*DATA TO USE*
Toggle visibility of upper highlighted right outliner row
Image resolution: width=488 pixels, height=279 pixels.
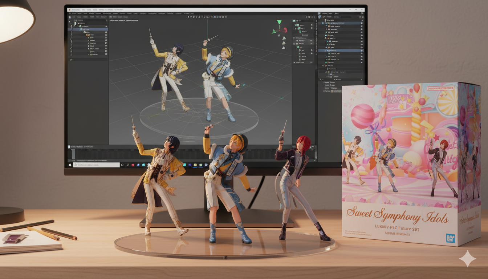(361, 23)
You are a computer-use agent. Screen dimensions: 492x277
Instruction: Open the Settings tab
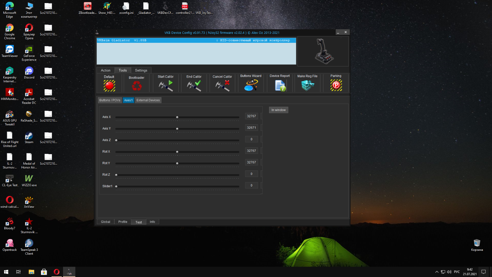pyautogui.click(x=141, y=70)
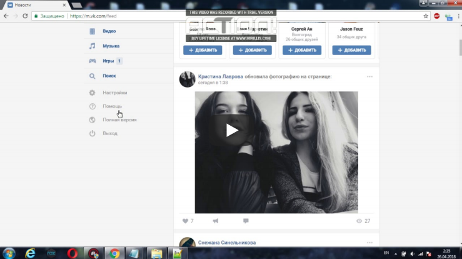Click the Поиск magnifier icon
The height and width of the screenshot is (259, 462).
tap(92, 76)
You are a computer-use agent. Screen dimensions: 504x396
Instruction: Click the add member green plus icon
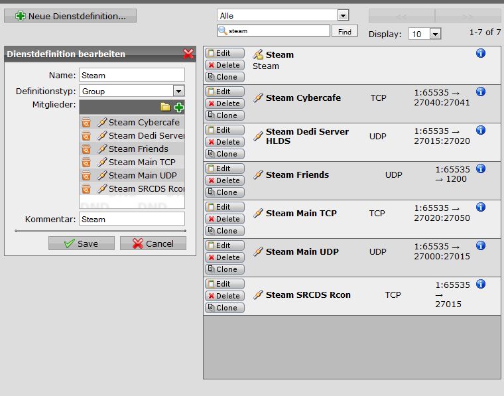point(179,107)
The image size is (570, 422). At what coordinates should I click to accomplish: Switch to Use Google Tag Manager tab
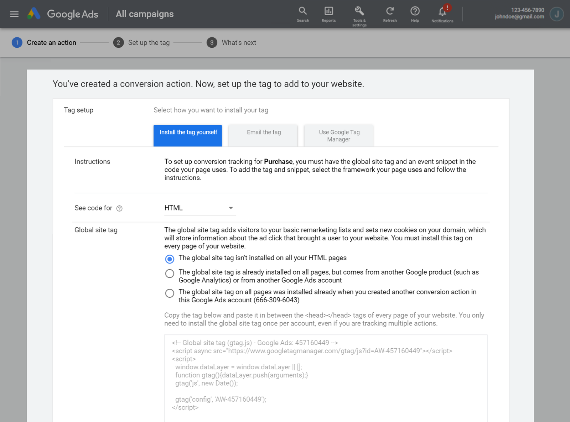point(339,135)
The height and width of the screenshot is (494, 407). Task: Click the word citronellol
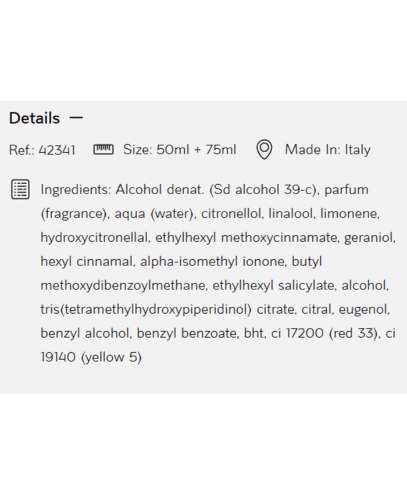click(x=231, y=214)
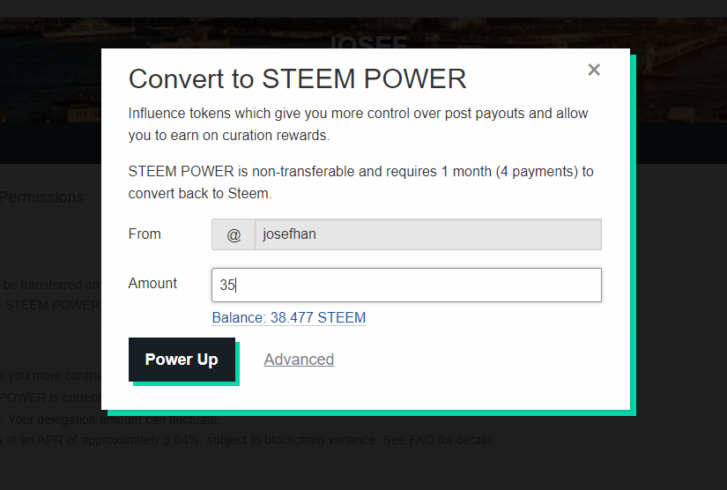This screenshot has height=490, width=727.
Task: Open the Advanced options link
Action: pos(299,360)
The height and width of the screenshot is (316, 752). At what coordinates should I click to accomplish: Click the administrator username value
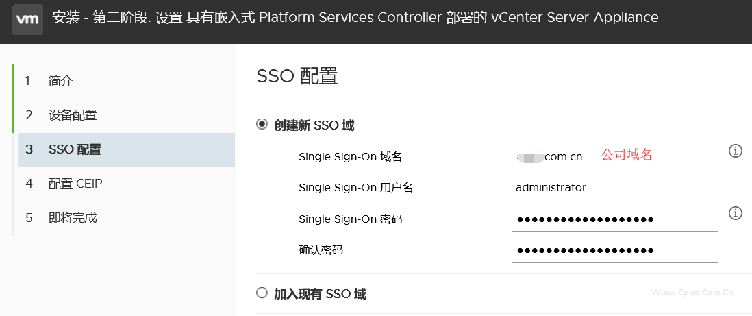tap(551, 187)
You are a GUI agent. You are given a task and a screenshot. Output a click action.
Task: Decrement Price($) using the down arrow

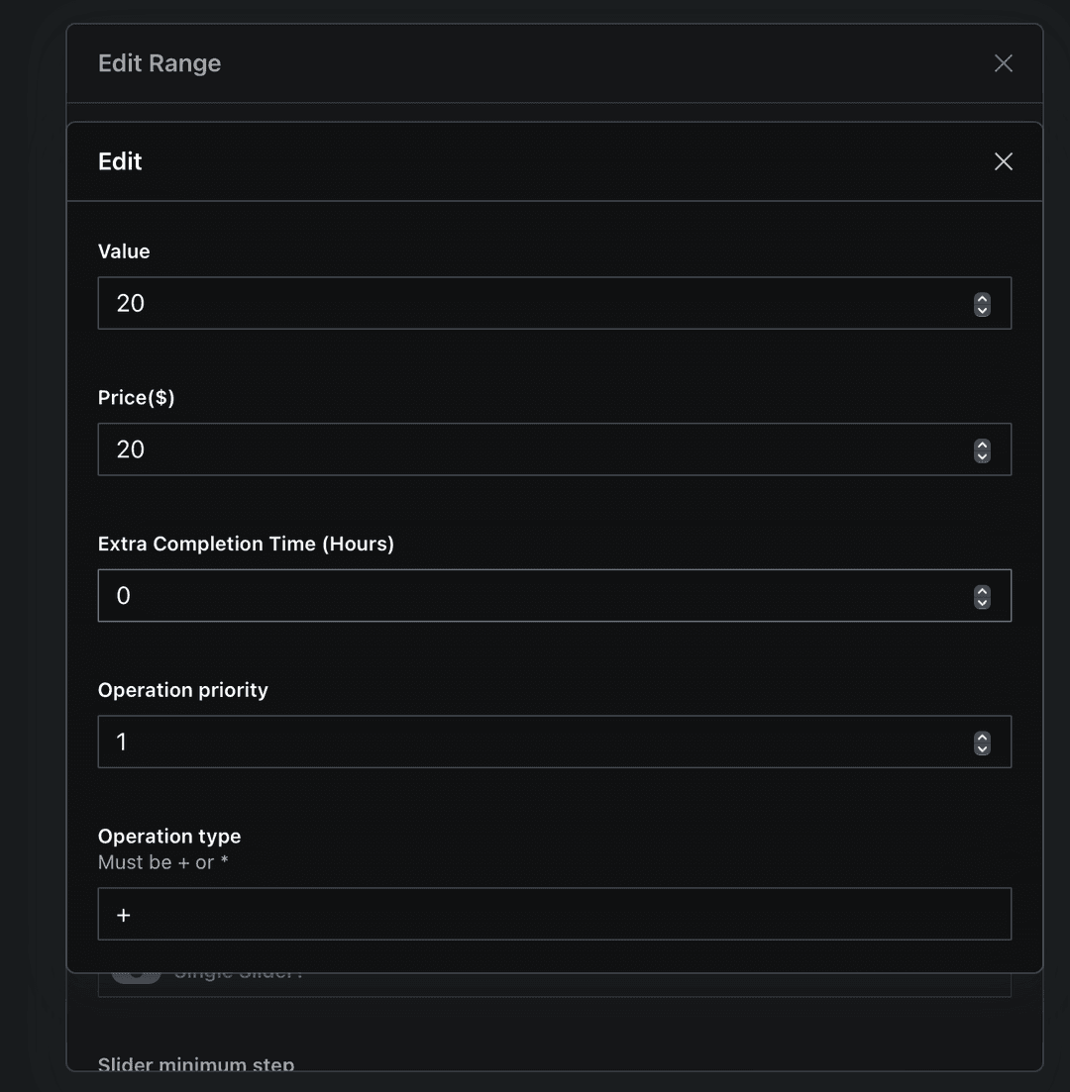tap(982, 456)
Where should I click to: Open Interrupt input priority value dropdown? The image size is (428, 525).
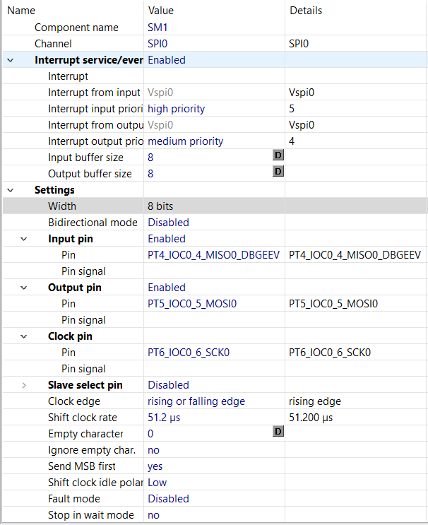tap(177, 109)
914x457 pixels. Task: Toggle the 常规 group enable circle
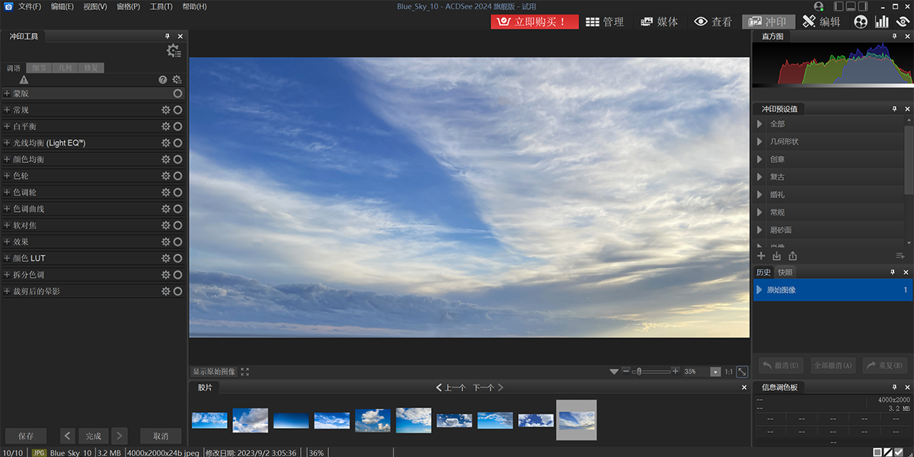tap(177, 110)
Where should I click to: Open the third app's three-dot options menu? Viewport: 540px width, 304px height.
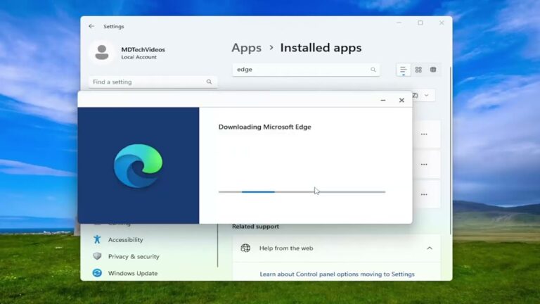point(424,193)
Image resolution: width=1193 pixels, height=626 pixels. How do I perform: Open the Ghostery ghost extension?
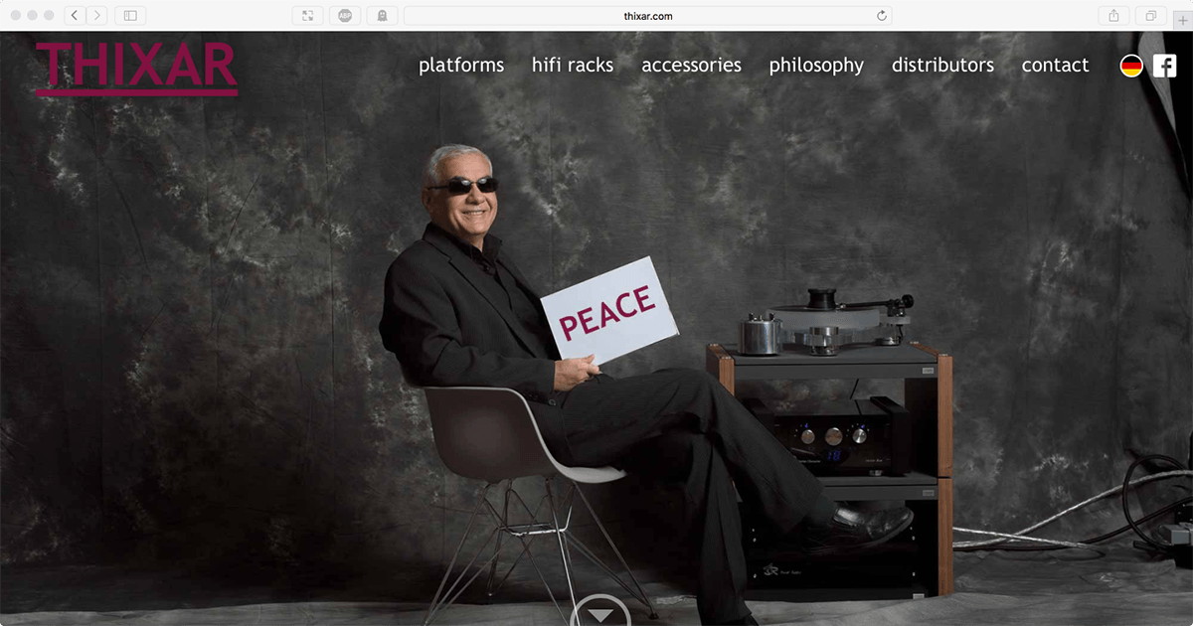381,16
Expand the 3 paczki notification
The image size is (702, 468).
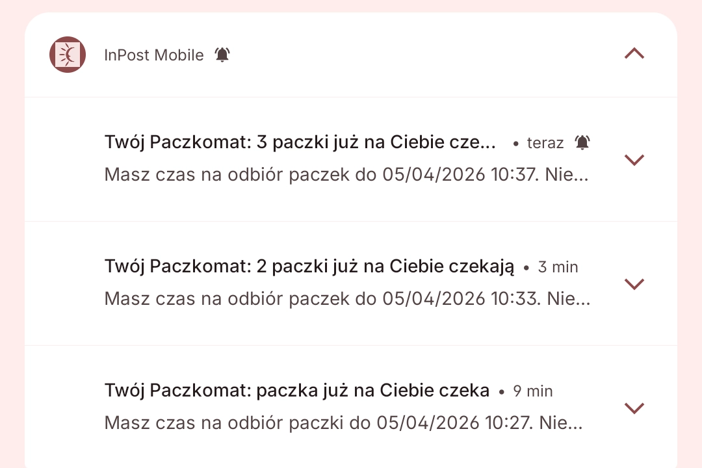click(634, 159)
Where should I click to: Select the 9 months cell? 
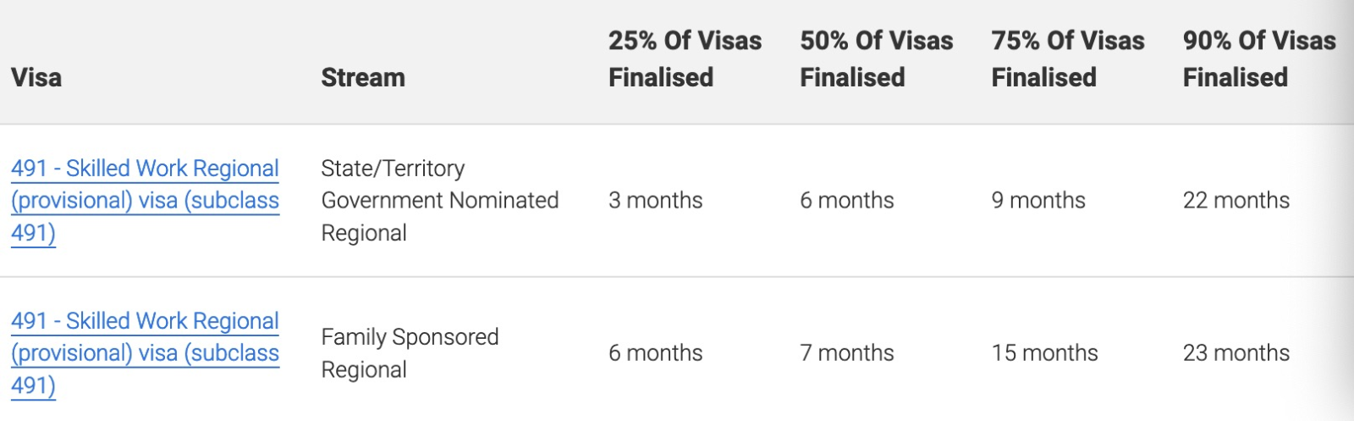click(1038, 201)
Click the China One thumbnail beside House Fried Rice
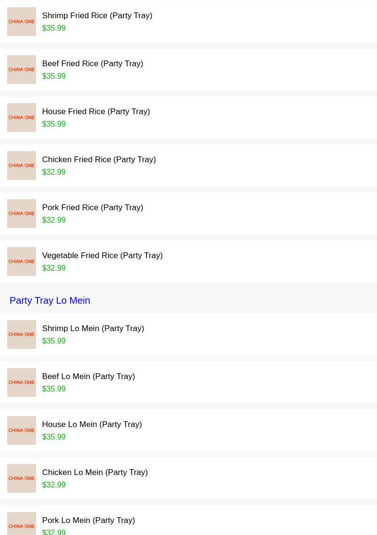The height and width of the screenshot is (535, 377). pos(22,118)
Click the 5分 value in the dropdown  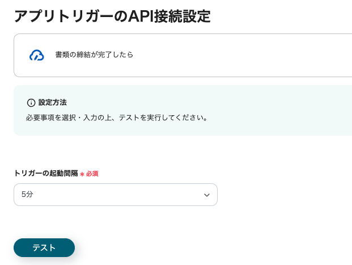pos(28,195)
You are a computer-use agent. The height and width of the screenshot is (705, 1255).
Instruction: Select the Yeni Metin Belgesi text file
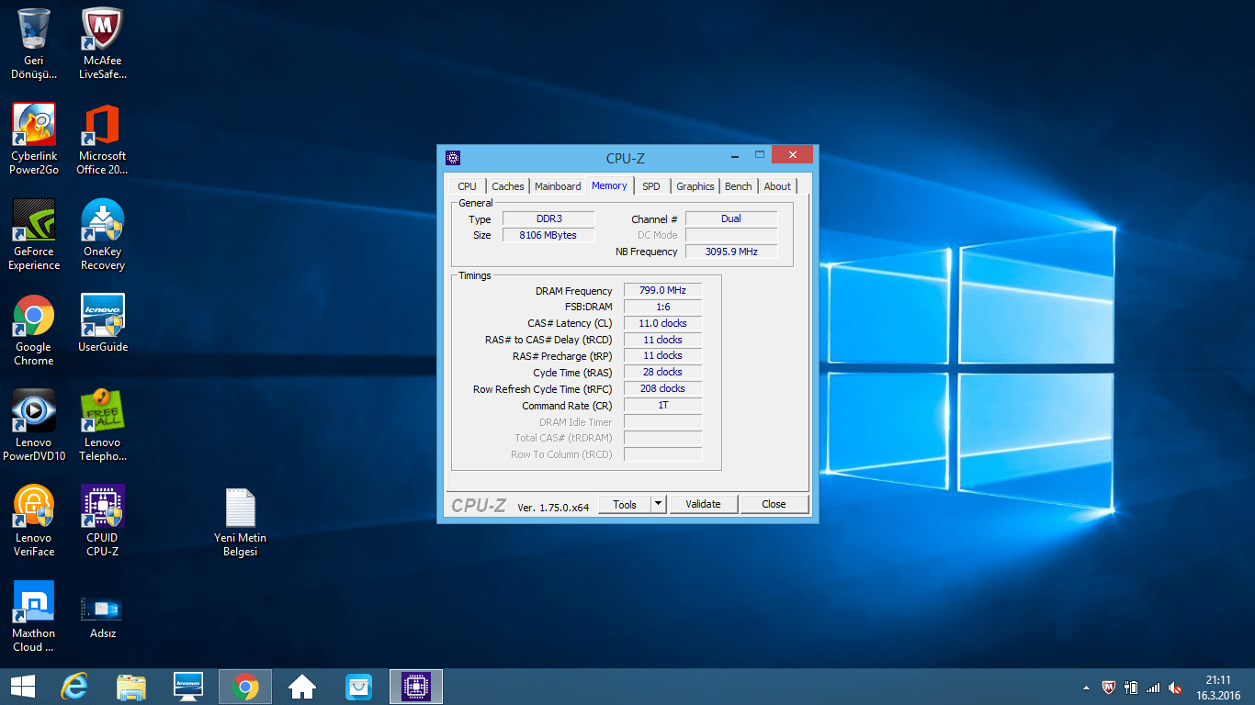pyautogui.click(x=240, y=510)
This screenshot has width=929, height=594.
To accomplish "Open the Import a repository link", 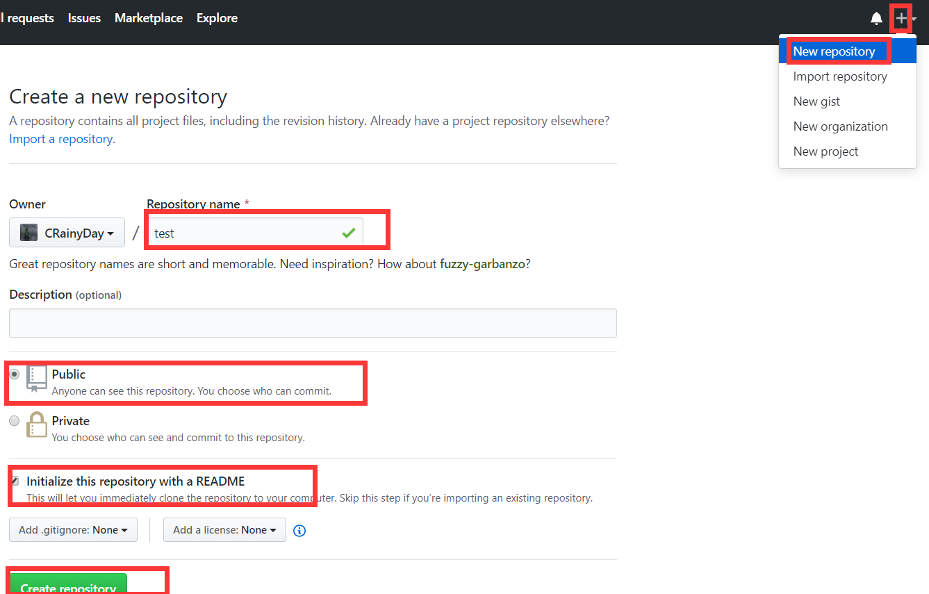I will click(x=60, y=138).
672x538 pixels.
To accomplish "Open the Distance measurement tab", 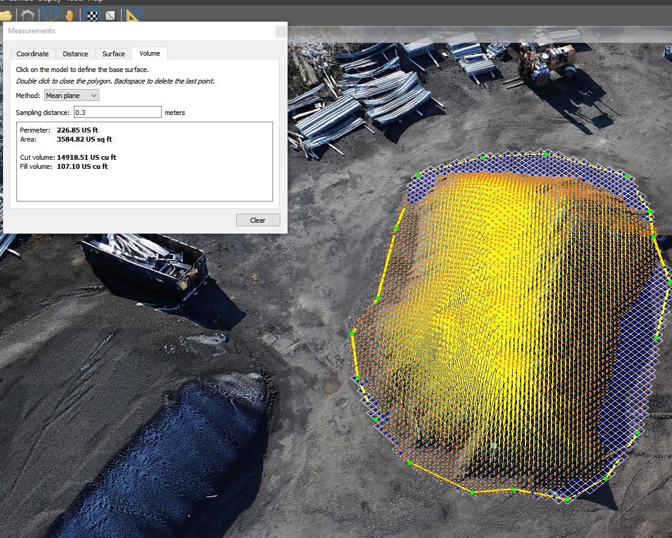I will click(76, 54).
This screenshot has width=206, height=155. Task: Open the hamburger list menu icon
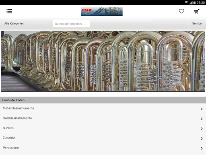pos(9,11)
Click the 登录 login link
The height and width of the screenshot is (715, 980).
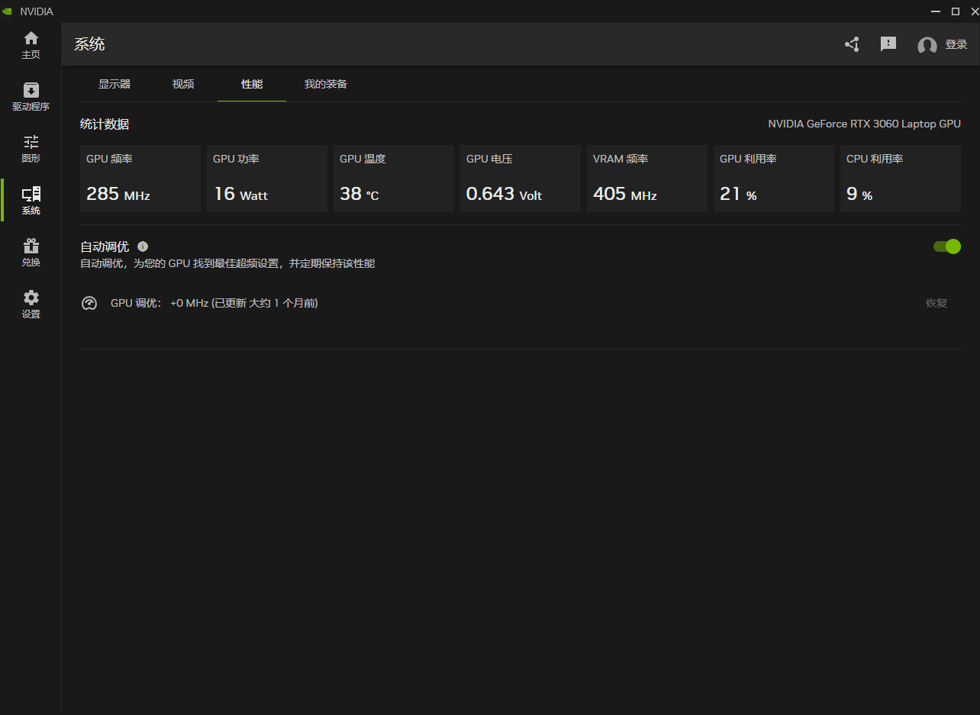956,44
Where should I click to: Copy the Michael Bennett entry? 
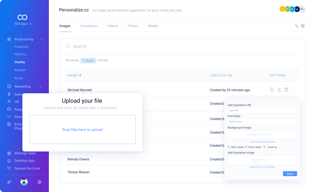tap(272, 90)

*WORK TASK*
Search the listing above for the string "dimensions" and return each line it appears on.

*OUTPUT OF THE TASK*
You are a computer-use agent. Screen dimensions: 492x277
You are a computer-use agent. Screen dimensions: 504x396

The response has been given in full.